WORK REQUEST 1>
Please quote the thread on the logarithmic derivative operator from "I'm interested in" to "disk $0 < |q| < 1$." word for word.

PROVIDED PASSAGE>
○ ○ ○ ○ ○ ○ ○
I'm interested in the following operator $T$, close relative of the standard logarithmic derivative:
$$f(x)\to Tf(x)=\frac{\text{d}(\log {f})}{\text{d}(\log {x})}=\frac{xf'}{f},$$
where $f$ is an increasing, positive $C^{\infty}(\mathbb R^+)$ function. Does anyone know whether this pops up, say, in functional analysis or probability? If so, in which context?
You see this in the discussion of modular forms and related topics. When complex variable $\tau$ is in the upper half-plane $\operatorname{Im} \tau > 0$, the related complex variable $q = e^{2\pi i \tau}$ is in the (punctured) unit disk $0 < |q| < 1$.
An important derivation in this setting [call it say $\vartheta$] is defined as follows. If $f$ is a function of $q$, equivalently a function of $\tau$ with period $1$,
$$
\vartheta f = \frac{1}{2\pi i}\frac{d}{d\tau} f \qquad\text{in terms of }\tau
$$
or
$$
\vartheta f = q\frac{d}{dq} f \qquad\text{in terms of } q
$$
Thus, the logarithmic derivative in terms of $\tau$ is essentially your operator $T$ in terms of $q$:
$$
\frac{\vartheta f}{f} = \frac{1}{2\pi i}\frac{df/d\tau}{f} = q \frac{df/dq}{f} = T [f] .
$$
Some random examples (i)
$$
E_2 = 24\frac{\vartheta \eta}{\eta} = 24 \;T [\eta]
$$
where $\eta$ is the Dedekind eta function and $E_2$ is an Eisenstein series:
$$
\eta(q) = q^{1/24}\prod_{n=1}^\infty(1-q^n)
\\
E_2(q) = 1 - 24\sum_{k=1}^\infty \sigma(k) q^k
$$
And (ii)
$$
T[j_{3B}](\tau) = \frac{1}{2}E_2(\tau) - \frac{3}{2}E_2(3\tau)
$$
where
$$
j_{3B}(\tau) = \frac{\eta(\tau)^{12}}{\eta(3\tau)^{12}}
$$
is a Hauptmodul for modular curve $X_0(3)$. See A030182.
Plug. These two examples copied from the appendix of arXiv:2005.10733
You could also look at the numerous refs in OEIS A263916 on the classic Faber polynomials, related to the Newton identities and symmetric functions/polynomials, defined by
$$ -\ln(1 + b(1) x + b(2) x^2 + ...) = \sum_{n>=1} F_n(b(1),...,b(n)) \; x^n/n,$$
so
$$x \; D_x \ln(f(x)) = \sum_{n>=1} -F_n(b(1),...,b(n)) \; x^n .$$
○ ○ ○ ○ ○ ○ ○
WORK REQUEST 2>
In the records, from the first line through the line with "coordinates (417, 247).", switch "location" to "position" and write out only those lines, changing nothing else.

RECORD EXCERPTS>
○ ○ ○ ○ ○ ○ ○
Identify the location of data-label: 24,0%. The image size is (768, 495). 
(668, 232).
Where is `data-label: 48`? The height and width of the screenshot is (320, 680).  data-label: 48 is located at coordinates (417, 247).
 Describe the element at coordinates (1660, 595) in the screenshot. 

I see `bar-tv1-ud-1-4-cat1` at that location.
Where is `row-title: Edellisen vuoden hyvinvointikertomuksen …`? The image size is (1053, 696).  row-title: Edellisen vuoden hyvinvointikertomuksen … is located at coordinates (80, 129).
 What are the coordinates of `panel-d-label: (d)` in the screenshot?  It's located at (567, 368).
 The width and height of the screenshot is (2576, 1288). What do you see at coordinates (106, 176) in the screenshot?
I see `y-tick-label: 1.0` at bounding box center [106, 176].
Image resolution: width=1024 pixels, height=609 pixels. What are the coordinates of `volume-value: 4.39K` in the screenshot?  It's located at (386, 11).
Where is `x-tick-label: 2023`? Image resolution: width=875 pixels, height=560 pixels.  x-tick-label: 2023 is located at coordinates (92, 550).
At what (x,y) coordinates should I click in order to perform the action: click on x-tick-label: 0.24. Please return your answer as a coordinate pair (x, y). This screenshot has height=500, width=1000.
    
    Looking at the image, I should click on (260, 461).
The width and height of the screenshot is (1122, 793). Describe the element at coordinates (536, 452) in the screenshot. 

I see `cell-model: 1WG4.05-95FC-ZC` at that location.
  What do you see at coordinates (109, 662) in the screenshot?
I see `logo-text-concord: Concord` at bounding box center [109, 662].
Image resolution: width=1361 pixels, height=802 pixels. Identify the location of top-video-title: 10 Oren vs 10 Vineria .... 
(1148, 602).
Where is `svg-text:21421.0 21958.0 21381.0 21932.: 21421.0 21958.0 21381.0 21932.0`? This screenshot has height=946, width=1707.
○ ○ ○ ○ ○ ○ ○
TASK SOLUTION 1>
I'm interested in the following operator $T$, close relative of the standard logarithmic derivative:
$$f(x)\to Tf(x)=\frac{\text{d}(\log {f})}{\text{d}(\log {x})}=\frac{xf'}{f},$$
where $f$ is an increasing, positive $C^{\infty}(\mathbb R^+)$ function. Does anyone know whether this pops up, say, in functional analysis or probability? If so, in which context?
You see this in the discussion of modular forms and related topics. When complex variable $\tau$ is in the upper half-plane $\operatorname{Im} \tau > 0$, the related complex variable $q = e^{2\pi i \tau}$ is in the (punctured) unit disk $0 < |q| < 1$.

TASK SOLUTION 2>
Identify the position of data-label: 24,0%. The image size is (768, 495). 
(668, 232).
Where is `data-label: 48`? The height and width of the screenshot is (320, 680).  data-label: 48 is located at coordinates (417, 247).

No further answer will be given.